Information supplied:
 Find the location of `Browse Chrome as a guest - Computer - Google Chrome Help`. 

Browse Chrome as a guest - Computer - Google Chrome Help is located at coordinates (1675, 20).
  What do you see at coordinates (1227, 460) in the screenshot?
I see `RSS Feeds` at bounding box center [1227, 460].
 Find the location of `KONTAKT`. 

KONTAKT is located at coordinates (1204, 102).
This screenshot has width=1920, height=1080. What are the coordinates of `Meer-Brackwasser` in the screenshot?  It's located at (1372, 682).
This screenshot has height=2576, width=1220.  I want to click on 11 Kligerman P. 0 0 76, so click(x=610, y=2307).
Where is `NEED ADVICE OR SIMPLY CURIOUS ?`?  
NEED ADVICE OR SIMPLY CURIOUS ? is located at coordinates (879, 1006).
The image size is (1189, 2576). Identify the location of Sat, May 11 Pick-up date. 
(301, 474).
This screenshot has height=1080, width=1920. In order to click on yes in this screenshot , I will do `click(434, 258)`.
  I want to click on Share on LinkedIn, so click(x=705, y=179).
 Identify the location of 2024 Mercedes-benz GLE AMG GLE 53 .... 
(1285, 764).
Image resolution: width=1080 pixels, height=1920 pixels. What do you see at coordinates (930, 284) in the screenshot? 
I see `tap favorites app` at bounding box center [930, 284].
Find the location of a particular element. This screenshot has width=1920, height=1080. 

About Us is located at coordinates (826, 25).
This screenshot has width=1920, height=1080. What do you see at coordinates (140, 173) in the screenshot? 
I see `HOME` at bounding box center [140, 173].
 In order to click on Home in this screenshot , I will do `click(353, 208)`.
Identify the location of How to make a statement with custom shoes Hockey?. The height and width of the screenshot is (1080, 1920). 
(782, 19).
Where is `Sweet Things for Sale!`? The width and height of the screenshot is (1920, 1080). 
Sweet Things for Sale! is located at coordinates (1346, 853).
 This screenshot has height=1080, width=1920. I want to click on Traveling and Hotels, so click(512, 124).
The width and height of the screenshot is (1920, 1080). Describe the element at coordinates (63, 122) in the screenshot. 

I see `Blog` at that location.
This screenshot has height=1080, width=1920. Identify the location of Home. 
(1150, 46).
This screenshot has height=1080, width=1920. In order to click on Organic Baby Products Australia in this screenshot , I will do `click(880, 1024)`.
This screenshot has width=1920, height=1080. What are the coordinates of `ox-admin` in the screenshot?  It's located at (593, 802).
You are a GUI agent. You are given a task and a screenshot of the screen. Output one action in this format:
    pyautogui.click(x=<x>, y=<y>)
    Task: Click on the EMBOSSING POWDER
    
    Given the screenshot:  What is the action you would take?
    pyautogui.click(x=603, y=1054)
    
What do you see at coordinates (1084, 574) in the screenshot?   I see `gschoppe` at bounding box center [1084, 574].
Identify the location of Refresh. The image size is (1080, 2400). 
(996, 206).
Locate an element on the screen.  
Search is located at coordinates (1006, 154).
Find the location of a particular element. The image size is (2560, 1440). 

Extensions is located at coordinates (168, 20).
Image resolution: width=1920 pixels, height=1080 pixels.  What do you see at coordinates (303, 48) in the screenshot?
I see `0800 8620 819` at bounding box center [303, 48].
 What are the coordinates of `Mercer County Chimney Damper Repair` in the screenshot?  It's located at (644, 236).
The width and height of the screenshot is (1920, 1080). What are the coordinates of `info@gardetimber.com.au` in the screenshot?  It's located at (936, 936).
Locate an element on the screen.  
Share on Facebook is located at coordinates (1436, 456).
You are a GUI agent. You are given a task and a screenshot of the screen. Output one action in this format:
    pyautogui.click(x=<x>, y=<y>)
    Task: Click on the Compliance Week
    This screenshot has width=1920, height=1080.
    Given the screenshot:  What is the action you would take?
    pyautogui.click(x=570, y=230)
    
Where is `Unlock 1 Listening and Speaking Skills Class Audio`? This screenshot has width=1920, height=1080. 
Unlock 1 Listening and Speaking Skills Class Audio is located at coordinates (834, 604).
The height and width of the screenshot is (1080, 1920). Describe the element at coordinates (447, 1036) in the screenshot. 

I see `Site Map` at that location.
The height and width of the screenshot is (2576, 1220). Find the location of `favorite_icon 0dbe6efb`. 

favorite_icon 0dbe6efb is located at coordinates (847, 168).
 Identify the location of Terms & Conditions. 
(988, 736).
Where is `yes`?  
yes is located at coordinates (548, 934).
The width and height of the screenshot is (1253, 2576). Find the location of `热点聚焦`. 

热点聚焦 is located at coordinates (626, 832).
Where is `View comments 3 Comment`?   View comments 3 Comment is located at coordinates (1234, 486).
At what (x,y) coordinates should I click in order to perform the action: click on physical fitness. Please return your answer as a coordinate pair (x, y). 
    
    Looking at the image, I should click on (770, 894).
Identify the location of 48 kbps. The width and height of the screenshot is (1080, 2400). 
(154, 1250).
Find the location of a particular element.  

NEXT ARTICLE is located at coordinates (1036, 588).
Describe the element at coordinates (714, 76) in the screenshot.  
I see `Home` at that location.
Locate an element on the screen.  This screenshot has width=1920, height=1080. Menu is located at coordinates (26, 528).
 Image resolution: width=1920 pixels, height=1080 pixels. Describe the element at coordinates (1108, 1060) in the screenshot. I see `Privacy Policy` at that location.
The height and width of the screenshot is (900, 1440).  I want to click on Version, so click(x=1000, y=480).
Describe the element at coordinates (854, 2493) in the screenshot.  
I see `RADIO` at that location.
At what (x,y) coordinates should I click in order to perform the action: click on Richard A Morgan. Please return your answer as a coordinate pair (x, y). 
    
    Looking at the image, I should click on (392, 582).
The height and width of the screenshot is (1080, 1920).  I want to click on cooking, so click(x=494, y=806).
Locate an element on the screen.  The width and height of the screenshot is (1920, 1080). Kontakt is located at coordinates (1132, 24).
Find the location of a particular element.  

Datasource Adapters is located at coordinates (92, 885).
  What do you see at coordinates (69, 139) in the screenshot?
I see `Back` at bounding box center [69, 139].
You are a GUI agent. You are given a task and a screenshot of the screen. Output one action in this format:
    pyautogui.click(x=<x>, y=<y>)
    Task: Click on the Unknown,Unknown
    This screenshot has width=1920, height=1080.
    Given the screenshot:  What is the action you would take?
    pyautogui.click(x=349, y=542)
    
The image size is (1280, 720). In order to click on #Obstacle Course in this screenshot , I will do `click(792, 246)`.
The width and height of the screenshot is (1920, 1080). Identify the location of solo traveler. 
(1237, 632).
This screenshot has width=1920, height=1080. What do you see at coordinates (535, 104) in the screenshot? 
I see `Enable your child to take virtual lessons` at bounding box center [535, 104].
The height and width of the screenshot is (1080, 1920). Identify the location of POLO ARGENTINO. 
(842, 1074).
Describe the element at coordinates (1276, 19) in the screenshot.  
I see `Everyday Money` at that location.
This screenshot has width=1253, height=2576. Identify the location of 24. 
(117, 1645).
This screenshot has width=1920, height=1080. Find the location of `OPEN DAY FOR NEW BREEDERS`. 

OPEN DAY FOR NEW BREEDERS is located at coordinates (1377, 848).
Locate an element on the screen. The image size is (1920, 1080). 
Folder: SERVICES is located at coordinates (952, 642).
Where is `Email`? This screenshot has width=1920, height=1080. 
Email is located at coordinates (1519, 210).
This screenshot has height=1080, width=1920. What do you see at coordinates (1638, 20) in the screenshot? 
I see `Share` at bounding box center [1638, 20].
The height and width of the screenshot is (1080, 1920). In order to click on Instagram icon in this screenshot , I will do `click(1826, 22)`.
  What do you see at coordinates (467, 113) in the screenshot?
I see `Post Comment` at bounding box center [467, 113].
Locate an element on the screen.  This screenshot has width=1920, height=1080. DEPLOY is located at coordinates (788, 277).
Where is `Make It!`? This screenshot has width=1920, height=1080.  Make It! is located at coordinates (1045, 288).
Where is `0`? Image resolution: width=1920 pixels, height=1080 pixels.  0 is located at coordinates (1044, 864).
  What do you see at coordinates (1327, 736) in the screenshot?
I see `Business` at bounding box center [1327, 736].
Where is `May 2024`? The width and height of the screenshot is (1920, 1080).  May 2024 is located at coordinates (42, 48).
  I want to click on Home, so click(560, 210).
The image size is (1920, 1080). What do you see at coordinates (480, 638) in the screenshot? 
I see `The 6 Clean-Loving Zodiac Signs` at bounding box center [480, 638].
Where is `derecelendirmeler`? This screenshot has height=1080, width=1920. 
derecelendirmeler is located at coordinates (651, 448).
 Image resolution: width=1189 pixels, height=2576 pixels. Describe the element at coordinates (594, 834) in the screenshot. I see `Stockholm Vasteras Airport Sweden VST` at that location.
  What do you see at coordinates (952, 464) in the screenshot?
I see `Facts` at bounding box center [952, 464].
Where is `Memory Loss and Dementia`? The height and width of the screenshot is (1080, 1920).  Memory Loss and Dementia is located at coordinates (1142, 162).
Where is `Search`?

Prompt:
Could you print, word for word, the rows from the line containing "The width and height of the screenshot is (1920, 1080). Identify" up to and including the line containing "coordinates (788, 277)."?

Complete answer:
The width and height of the screenshot is (1920, 1080). Identify the location of solo traveler. 
(1237, 632).
This screenshot has width=1920, height=1080. What do you see at coordinates (535, 104) in the screenshot? 
I see `Enable your child to take virtual lessons` at bounding box center [535, 104].
The height and width of the screenshot is (1080, 1920). Identify the location of POLO ARGENTINO. 
(842, 1074).
Describe the element at coordinates (1276, 19) in the screenshot.  
I see `Everyday Money` at that location.
This screenshot has width=1253, height=2576. Identify the location of 24. 
(117, 1645).
This screenshot has width=1920, height=1080. Find the location of `OPEN DAY FOR NEW BREEDERS`. 

OPEN DAY FOR NEW BREEDERS is located at coordinates (1377, 848).
Locate an element on the screen. The image size is (1920, 1080). 
Folder: SERVICES is located at coordinates (952, 642).
Where is `Email`? This screenshot has width=1920, height=1080. 
Email is located at coordinates (1519, 210).
This screenshot has height=1080, width=1920. What do you see at coordinates (1638, 20) in the screenshot? 
I see `Share` at bounding box center [1638, 20].
The height and width of the screenshot is (1080, 1920). In order to click on Instagram icon in this screenshot , I will do `click(1826, 22)`.
  What do you see at coordinates (467, 113) in the screenshot?
I see `Post Comment` at bounding box center [467, 113].
Locate an element on the screen.  This screenshot has width=1920, height=1080. DEPLOY is located at coordinates (788, 277).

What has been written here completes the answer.